Tentámos puxar por aí com Sacchi, sobre a sua inspiração como treinador. Ele, claro, foi novamente por outra via e dispensou falar nas linhas subidas, da zona, do encurtamento dos espaços e do pressing delirante. “Em Itália, está a mudar”, tira o chapéu ao presente para criticar o passado. “Os pais fundadores deste desporto foram os ingleses, pensavam isto como uma modalidade ofensiva e de equipa”, reflete. “Em Itália, tornaram-na numa modalidade individual e defensiva. Mas como é que pode ser individual se estão 11 em campo!?”.

E ri-se, como se fosse um tema que o irritou durante anos a fio. “Em Itália somos estranhos. Um grande poeta italiano diria: ignorantes. Para quê ser defensivo? Se não fazemos golo, acabamos atrás.”

Já enquanto treinador falava muito numa das funções sociais do futebol. “Se queres ficar na história, não podes só ganhar. Tens de entreter”, chegou a dizer.

À Renascença, encheu-se de orgulho e declarou: “Quando cheguei ao Milan, havia 30 mil cativos no estádio, no fim do ano eram 75 mil. Porquê? Porque se divertiam. Ganhámos a todos com superioridade.”

Haverá alguma revolução em vista? “O jogo é praticado por 11 jogadores, por 11 pessoas, por isso o objetivo será sempre a posse de bola”, diz, desapaixonadamente, este homem que gosta de quase todas as equipas inglesas e que garantiu que o seu “querido amigo” Pep Guardiola vai recuperar desta fase complicada e inédita.

De vez em quando, Arrigo Sacchi volta ao treinador português e ao propósito da conversa. “Espero que o Conceição encontre as pessoas certas. Espero que haja inteligência. Espero que lhe corra bem.”

Os projetos depois de Milan e seleção italiana nunca se aproximaram daquelas obras, sobretudo a primeira, irrepetível. No Atlético Madrid não foi feliz, nem nos regressos a Parma e Milan.

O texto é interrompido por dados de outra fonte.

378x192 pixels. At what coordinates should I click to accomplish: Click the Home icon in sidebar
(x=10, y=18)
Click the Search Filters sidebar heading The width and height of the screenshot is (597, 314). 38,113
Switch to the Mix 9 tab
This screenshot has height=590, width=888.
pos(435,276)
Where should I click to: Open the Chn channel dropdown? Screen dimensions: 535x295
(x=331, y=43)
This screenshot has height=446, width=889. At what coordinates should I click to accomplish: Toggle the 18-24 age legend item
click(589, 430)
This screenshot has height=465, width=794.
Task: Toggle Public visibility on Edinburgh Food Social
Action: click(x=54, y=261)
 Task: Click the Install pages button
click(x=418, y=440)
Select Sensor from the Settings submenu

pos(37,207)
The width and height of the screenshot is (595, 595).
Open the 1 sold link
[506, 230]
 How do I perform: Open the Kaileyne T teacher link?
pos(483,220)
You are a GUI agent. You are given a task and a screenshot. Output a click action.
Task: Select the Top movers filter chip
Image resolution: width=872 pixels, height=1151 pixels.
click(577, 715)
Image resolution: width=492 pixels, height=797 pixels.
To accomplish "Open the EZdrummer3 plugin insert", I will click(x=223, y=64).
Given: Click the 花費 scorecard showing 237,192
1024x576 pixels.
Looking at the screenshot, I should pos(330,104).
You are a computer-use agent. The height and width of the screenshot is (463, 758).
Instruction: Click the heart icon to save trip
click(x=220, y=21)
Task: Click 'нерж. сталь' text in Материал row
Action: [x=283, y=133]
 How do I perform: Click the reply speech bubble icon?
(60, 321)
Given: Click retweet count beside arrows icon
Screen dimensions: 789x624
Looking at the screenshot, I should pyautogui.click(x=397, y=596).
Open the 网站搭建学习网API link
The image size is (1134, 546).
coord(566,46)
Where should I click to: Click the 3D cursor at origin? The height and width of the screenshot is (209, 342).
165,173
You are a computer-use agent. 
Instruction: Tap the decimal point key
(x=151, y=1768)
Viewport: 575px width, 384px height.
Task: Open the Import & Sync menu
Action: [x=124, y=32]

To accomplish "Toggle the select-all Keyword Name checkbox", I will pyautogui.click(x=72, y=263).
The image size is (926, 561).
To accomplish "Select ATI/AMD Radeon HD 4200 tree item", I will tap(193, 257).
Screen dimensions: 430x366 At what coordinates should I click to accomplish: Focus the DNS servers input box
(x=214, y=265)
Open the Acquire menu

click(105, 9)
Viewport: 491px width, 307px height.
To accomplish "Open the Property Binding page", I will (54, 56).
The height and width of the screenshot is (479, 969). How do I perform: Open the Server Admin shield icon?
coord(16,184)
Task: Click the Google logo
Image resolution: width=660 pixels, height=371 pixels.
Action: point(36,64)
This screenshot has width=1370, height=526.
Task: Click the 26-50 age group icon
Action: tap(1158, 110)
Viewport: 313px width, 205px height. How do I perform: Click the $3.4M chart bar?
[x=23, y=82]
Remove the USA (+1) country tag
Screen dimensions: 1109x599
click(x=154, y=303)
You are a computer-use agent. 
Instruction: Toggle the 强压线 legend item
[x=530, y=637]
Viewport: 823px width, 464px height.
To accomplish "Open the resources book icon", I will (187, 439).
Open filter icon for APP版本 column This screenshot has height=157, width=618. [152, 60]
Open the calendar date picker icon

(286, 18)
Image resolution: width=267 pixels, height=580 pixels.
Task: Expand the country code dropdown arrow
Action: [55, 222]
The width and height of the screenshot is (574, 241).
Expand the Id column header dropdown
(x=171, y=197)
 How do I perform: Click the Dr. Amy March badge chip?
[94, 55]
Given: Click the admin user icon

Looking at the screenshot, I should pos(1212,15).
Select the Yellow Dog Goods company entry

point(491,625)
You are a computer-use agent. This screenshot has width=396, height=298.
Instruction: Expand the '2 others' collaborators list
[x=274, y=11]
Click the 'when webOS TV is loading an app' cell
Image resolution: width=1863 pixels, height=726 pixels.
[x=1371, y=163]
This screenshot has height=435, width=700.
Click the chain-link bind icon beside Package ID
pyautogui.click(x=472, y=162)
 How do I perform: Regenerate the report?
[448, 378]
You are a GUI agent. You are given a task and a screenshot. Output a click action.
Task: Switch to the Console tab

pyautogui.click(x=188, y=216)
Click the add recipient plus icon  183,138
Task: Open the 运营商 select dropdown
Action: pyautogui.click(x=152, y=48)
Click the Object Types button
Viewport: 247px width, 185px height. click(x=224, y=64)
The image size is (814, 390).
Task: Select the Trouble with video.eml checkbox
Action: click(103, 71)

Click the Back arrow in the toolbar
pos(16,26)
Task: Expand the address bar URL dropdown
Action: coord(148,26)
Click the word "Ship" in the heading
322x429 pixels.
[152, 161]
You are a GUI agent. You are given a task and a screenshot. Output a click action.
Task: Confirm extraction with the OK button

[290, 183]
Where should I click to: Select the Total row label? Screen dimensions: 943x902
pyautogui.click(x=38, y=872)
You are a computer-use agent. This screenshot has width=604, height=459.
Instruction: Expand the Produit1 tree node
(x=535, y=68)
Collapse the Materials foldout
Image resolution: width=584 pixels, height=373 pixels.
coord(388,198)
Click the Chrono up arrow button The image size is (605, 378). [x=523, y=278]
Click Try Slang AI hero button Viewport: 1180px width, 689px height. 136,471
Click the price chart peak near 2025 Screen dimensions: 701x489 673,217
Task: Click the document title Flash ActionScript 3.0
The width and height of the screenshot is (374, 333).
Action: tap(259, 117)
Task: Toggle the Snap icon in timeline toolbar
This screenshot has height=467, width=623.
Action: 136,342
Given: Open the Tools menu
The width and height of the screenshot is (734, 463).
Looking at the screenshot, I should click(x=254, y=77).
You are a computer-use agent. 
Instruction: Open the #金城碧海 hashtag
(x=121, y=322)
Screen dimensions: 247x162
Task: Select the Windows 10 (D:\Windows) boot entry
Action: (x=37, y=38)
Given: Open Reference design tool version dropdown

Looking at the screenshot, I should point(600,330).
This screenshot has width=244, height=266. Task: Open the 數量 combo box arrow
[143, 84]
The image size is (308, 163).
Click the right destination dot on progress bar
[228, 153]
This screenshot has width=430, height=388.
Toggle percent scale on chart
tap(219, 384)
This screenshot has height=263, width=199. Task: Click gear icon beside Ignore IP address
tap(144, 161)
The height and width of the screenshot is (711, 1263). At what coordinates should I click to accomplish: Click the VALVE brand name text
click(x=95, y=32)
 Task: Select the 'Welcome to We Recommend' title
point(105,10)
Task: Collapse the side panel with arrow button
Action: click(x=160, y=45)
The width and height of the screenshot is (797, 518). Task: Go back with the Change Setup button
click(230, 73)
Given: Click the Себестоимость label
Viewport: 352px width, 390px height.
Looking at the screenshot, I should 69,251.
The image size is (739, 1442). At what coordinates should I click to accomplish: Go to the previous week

A carreira de treinador terminou precocemente devido a uma doença relacionada com stress, por isso experimentou ser dirigente no Real Madrid, por exemplo, e até comentador na televisão.

Mas mudar o futebol não é pouco, certo?

Já depois do aperto de mão através da palavra e sem qualquer pergunta atirada para o vazio, Sacchi, talvez ciente da finitude das coisas, declarou: “Devo muitíssimo ao futebol. Espero sempre que o futebol seja bom. Tenho um monte de amigos, como Ancelotti, Guardiola e Tedesco, que amam o futebol e que promovem um futebol bem jogado.”

E concretizou: “Para mim, uma vitória sem mérito não é uma vitória. Obrigado por tudo. Sorte, que tudo corra bem”.